We've missed the hat trick: after this morning's purchasing managers' indexes (PMIs) for manufacturing in the Eurozone and UK both beat expectations, this afternoon's US equivalent was a rather damper squib, with the country's factories sector posting a surprise contraction in August.
The Institute of Supply Managers' PMI for economic activity in the manufacturing sector fell to 49.4 in August, down from 52.6 in July. Any figure below 50 denotes a contraction.
The figure was driven by a fall in the number of new orders, which fell 7.8 points to 49.1, while production fell 5.8 points.
That pushed the dollar down 0.1 per cent against the euro, to €0.8955. Earlier today, it had hit a peak of €0.8986.
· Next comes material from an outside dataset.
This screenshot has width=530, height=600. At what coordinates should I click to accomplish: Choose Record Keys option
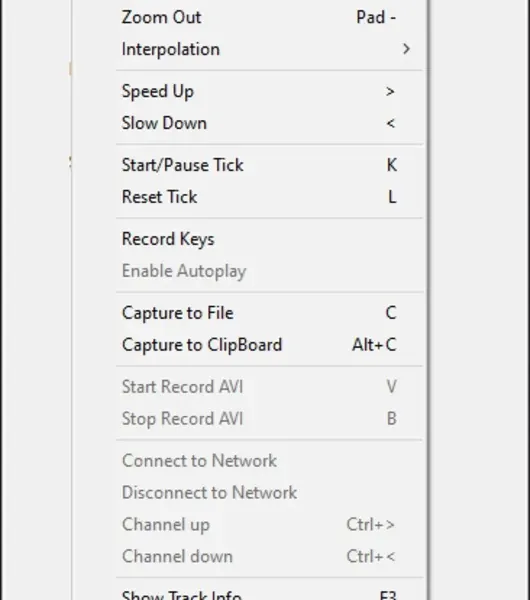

Meanwhile, Markit's PMI for the US manufacturing sector still showed growth in the sector - although the figure missed expectations. PMI for August hit 52.0, down from 52.1 in July. Economists had expected the figure to remain at 52.1.
"The overall rate of expansion remains only modest, and the upturn fragile," said Chris Williamson, Markit's chief economist.
"Weak domestic demand remains a drag on order books. Concerns about the outlook have also resulted in a marked reduction in the rate of job creation.
“There’s anecdotal evidence to suggest that this at least in part reflects a slowing in the economy in the lead up to the presidential election, meaning there’s scope for growth to revive later in the year. In the meantime, the overall sluggish pace of expansion signalled by the survey, and the slacking of inflationary pressures, provides support to those arguing that interest rates should remain on hold.”
Connor Campbell, financial analyst at Spreadex, agreed.
"[The figure] potentially damages the case of those in the Fed looking for a rate rise in September," he said.
"Tomorrow, however, is August’s non-farm payrolls reading, a figure that will carry far more clout with the central bank’s members than the manufacturing survey.
"The proximity, and importance, of that jobs report perhaps explains why the Dow Jones took the PMI news as a firm negative rather than a hike-delaying positive, the index falling 0.1 per cent after the bell."